TASK DATA
* * * *

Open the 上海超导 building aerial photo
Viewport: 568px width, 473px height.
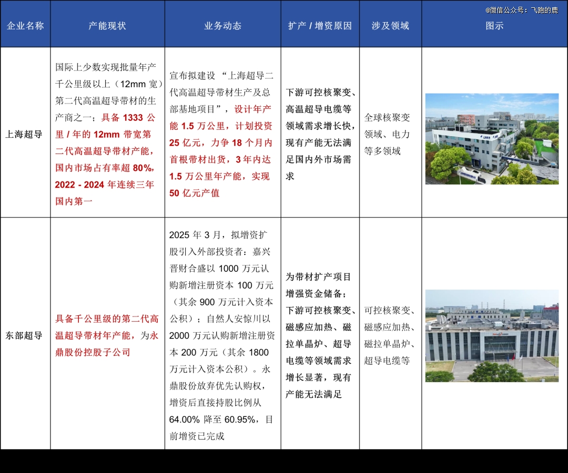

* * * *

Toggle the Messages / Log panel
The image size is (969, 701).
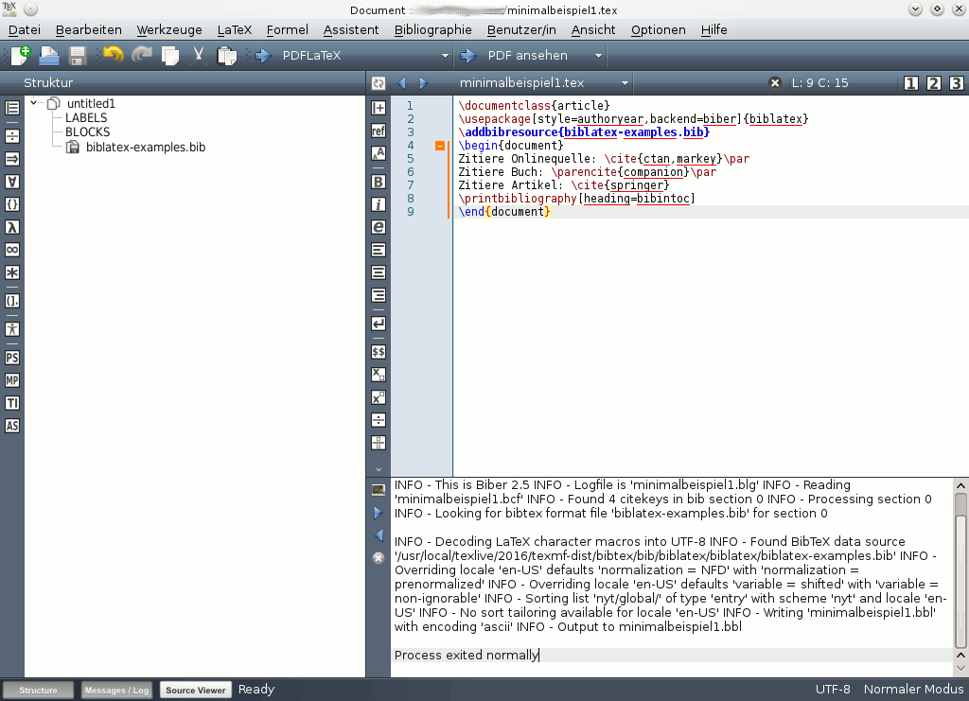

* * * *

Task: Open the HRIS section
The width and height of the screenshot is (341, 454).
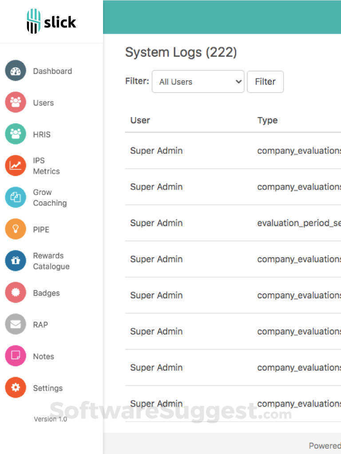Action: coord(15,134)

* * * *

WHAT NEEDS TO BE DONE
Set down, unchanged, only those lines above that fall between the line with "Open the 上海超导 building aerial photo" and the line with "Viewport: 568px width, 473px height.", the two end lines included.

RESPONSE TO THIS EXERCISE
Open the 上海超导 building aerial photo
Viewport: 568px width, 473px height.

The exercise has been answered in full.